In the Army Group South sector, heavy fighting continues on the right flank of Panzer Group 1. The Russian 8th Tank Corps has effected a deep penetration of our front and is now in the rear of the 11th Panzer Division. This penetration has seriously disrupted our rear areas between Brody and Dubno. The enemy is threatening Dubno from the southwest ... the enemy also has several separate tank groups acting in the rear of Panzer Group 1, which are managing to cover considerable distances.
— General Franz Halder, diary

Even though the Southwestern Front did comparatively better than the other front commands in the frontier battles and generally remained organised and kept some operational initiative, Nikita Khrushchev noted that Zhukov said "I am afraid your commander (Kirponos) here is pretty weak". Zhukov was soon forced to return to Moscow due to the dangerous situation developing along the Bialystok–Minsk–Smolensk axis, and the Southwestern Front and the new Southern Front created from the Odessa Military District, were put under the umbrella of the "Southwestern Direction" commanded by Marshal Semyon Budyonny, a long time Stalin associate, in mid July, with disastrous results in the Battle of Uman.
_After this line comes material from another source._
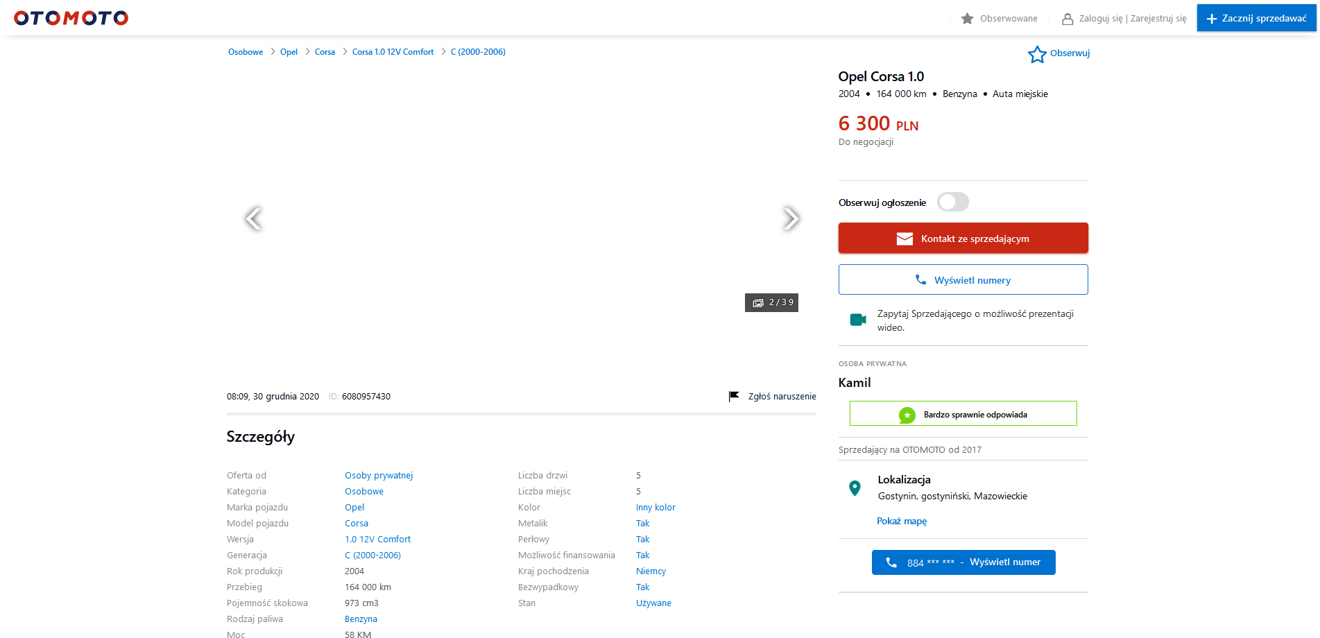The height and width of the screenshot is (638, 1320).
Task: Click the Obserwuj star icon
Action: (1037, 54)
The Southwestern Front fought the Battle of Kiev. Kirponos was killed in action during mortar shelling in a ravine near Dryukivshchyna, 15 km southwest of Lokhvytsia, while trying to break out of the Kiev encirclement, a Soviet disaster due to the advantageous position of the Germans, exacerbated by the lateness of the order to withdraw.

==Legacy==
After his death, he was buried in the ravine which had been dug to cover the breakout. After the recapture of Kiev by the Red Army in 1943, he was reburied in Kiev.

In December 2022, (Mikhail) Kirponos street in Kyiv, Ukraine was renamed Vsevolod Petriv street, part of a wider campaign of derussification and decommunization in Ukraine A statue dedicated to Kirponos in this street was also dismantled in October 2023.